What you are asked to do:
All entries that follow are to be written out verbatim.

Provided data:

◆ ◆ ◆ ◆ ◆

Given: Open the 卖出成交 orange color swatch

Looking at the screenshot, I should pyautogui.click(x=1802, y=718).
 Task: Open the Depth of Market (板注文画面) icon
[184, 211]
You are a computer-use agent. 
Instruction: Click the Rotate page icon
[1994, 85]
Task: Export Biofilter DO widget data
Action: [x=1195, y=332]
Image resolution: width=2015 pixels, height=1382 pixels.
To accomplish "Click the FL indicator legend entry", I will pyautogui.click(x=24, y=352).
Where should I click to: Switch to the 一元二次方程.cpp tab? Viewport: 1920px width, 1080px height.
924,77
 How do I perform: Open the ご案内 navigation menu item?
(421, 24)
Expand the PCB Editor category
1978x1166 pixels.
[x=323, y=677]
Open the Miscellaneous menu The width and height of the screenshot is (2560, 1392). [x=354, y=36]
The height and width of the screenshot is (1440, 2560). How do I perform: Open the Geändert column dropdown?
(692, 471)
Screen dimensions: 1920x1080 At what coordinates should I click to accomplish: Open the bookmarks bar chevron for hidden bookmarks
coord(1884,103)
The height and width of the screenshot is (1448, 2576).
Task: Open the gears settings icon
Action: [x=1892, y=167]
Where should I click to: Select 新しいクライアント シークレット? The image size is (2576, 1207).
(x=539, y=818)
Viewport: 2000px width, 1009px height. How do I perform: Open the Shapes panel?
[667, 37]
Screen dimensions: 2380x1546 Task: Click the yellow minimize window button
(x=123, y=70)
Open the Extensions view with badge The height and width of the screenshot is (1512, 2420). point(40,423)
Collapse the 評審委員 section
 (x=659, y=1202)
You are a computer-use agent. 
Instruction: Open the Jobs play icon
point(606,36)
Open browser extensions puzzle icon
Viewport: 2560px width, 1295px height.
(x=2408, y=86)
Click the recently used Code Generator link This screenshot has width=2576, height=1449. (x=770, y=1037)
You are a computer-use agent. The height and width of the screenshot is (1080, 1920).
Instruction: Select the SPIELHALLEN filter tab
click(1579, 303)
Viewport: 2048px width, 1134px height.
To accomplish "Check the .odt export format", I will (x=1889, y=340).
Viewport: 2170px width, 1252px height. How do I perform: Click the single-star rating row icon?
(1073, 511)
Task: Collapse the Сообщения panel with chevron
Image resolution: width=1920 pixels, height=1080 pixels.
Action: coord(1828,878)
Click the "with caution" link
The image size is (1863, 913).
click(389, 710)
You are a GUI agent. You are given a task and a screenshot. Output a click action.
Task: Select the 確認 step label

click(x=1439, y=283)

◆ ◆ ◆ ◆ ◆

Answer space:
Given: Open the 卖出成交 orange color swatch

Looking at the screenshot, I should pyautogui.click(x=1802, y=718).
 Task: Open the Depth of Market (板注文画面) icon
[184, 211]
You are a computer-use agent. 
Instruction: Click the Rotate page icon
[1994, 85]
Task: Export Biofilter DO widget data
Action: [x=1195, y=332]
Image resolution: width=2015 pixels, height=1382 pixels.
To accomplish "Click the FL indicator legend entry", I will pyautogui.click(x=24, y=352).
Where should I click to: Switch to the 一元二次方程.cpp tab? Viewport: 1920px width, 1080px height.
924,77
 How do I perform: Open the ご案内 navigation menu item?
(421, 24)
Expand the PCB Editor category
1978x1166 pixels.
[x=323, y=677]
Open the Miscellaneous menu The width and height of the screenshot is (2560, 1392). [x=354, y=36]
The height and width of the screenshot is (1440, 2560). How do I perform: Open the Geändert column dropdown?
(692, 471)
Screen dimensions: 1920x1080 At what coordinates should I click to accomplish: Open the bookmarks bar chevron for hidden bookmarks
coord(1884,103)
The height and width of the screenshot is (1448, 2576).
Task: Open the gears settings icon
Action: [x=1892, y=167]
Where should I click to: Select 新しいクライアント シークレット? The image size is (2576, 1207).
(x=539, y=818)
Viewport: 2000px width, 1009px height. How do I perform: Open the Shapes panel?
[667, 37]
Screen dimensions: 2380x1546 Task: Click the yellow minimize window button
(x=123, y=70)
Open the Extensions view with badge The height and width of the screenshot is (1512, 2420). point(40,423)
Collapse the 評審委員 section
 (x=659, y=1202)
You are a computer-use agent. 
Instruction: Open the Jobs play icon
point(606,36)
Open browser extensions puzzle icon
Viewport: 2560px width, 1295px height.
(x=2408, y=86)
Click the recently used Code Generator link This screenshot has width=2576, height=1449. (x=770, y=1037)
You are a computer-use agent. The height and width of the screenshot is (1080, 1920).
Instruction: Select the SPIELHALLEN filter tab
click(1579, 303)
Viewport: 2048px width, 1134px height.
To accomplish "Check the .odt export format", I will (x=1889, y=340).
Viewport: 2170px width, 1252px height. How do I perform: Click the single-star rating row icon?
(1073, 511)
Task: Collapse the Сообщения panel with chevron
Image resolution: width=1920 pixels, height=1080 pixels.
Action: coord(1828,878)
Click the "with caution" link
The image size is (1863, 913).
click(389, 710)
You are a GUI agent. You are given a task and a screenshot. Output a click action.
Task: Select the 確認 step label

click(x=1439, y=283)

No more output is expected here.